Recco e Rapallo «incendiano» anche l’Unesco

Partendo dal presupposto che anche le feste popolari sono un patrimonio mondiale dell’umanità, ecco che Recco e Rapallo si candidano per poter vantare questo prestigioso titolo conferito dall’Unesco. Entrambe le cittadine del Levante ligure, infatti, hanno una secolare tradizione di festività. Recco con le feste della Madonna del Suffragio e la sagra del fuoco dell’8 settembre, e Rapallo con la Madonna di Montallegro e il palio pirotecnico ai primi di luglio, ed è quindi scontato che chiedano di entrare a far parte dell’elenco delle feste popolari certificate dall’Unesco per valorizzare le identità locali, rinsaldare i legami culturali con l’Europa e promuovere e far scoprire il loro territorio e la loro storia.
La Liguria del resto è fra le regioni italiane che possono vantare una grande varietà di feste, sacre e profane, antiche o più recenti di elevato valore storico e simbolico. Da qui una iniziativa della Regione per avviare una banca dati, in collaborazione con l’Unione Europea, e far conquistare a diversi appuntamenti il riconoscimento di patrimonio dell’umanità.
Le Regione Liguria stilerà così una lista dei rituali e delle espressioni folcloriche degni di essere inseriti nella lista mondiale dell’Unesco, proprio come i genovesi palazzi dei Rolli e le Cinque Terre, che già fanno parte di questa lista.

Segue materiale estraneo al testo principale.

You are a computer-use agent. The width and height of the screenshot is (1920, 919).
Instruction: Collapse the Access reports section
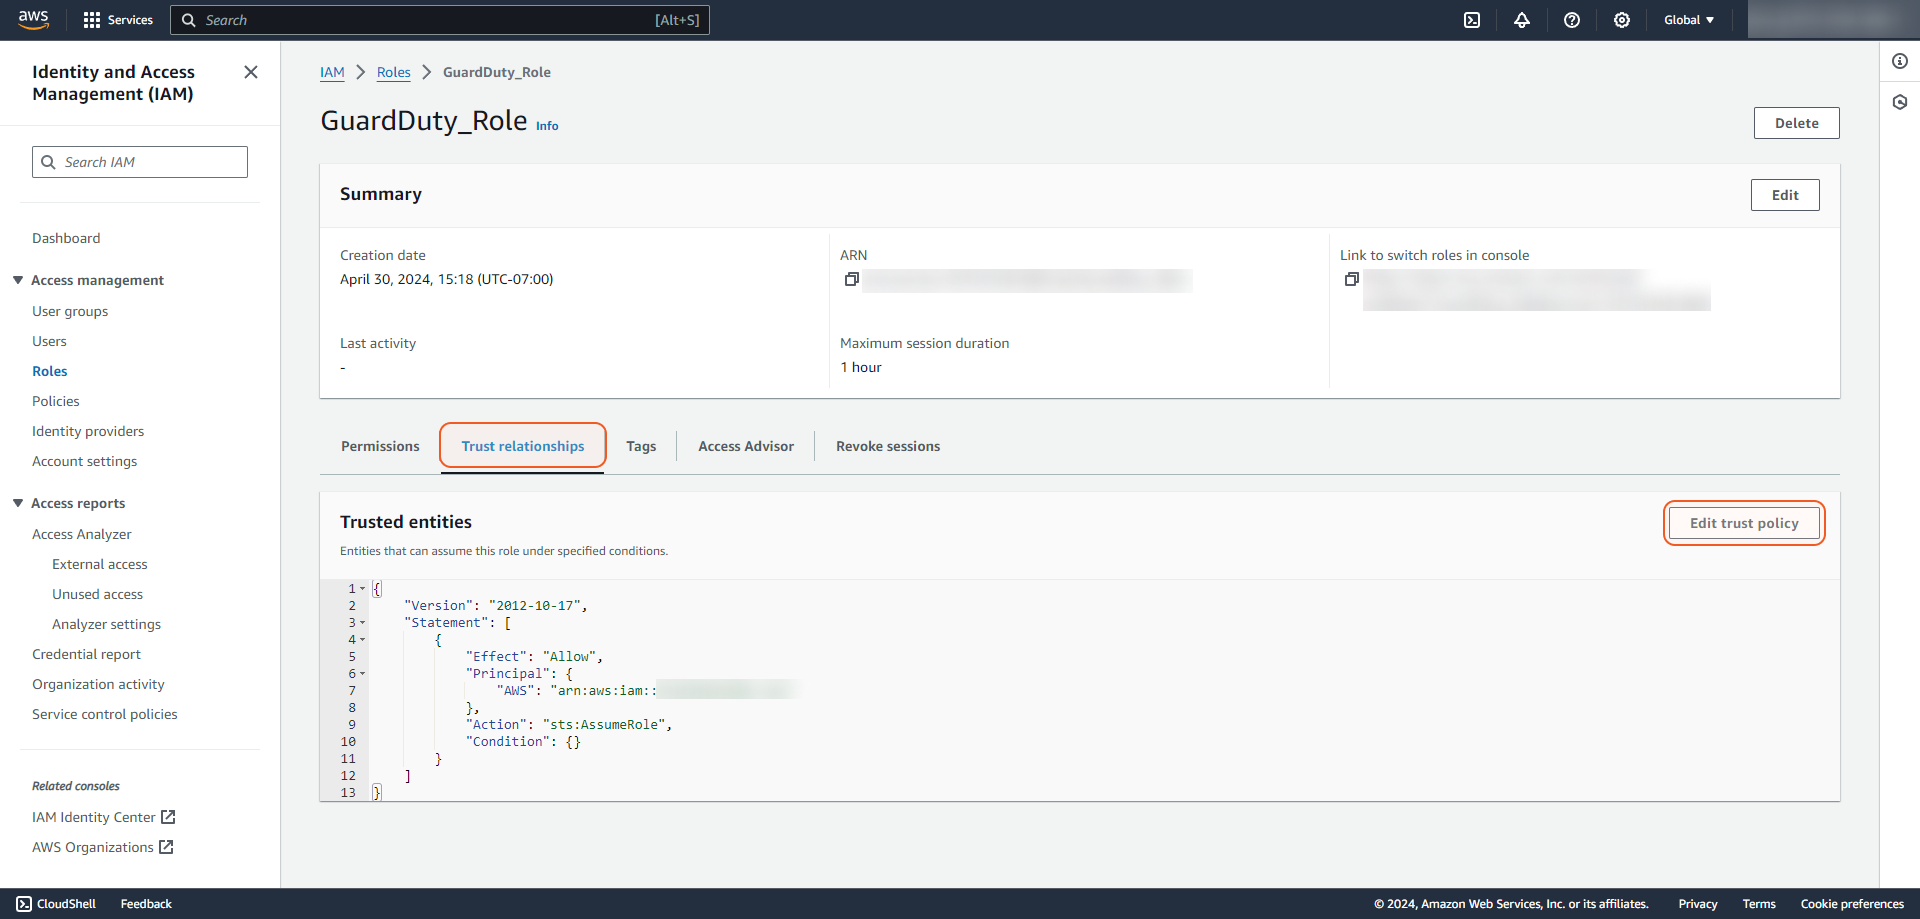18,503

L’iniziativa vuole colmare un vuoto che esiste da anni, perché diversi beni viventi dell’etnoantropologia italiana sono già stati accolti dall’Unesco nella lista mondiale di feste, tradizioni, musiche popolari da proteggere e conservare. Nessuno di questi, però, appartiene alla Liguria. Alla proposta, presentata in Regione dall’assessore Fabio Morchio e da Paolo Giardelli, autore della ricerca alla base del progetto finanziato dall’Ue con 280mila euro, hanno manifestato grande interesse il sindaco di Recco Gianluca Buccilli e l’ex amministratore comunale di Rapallo Umberto Ricci.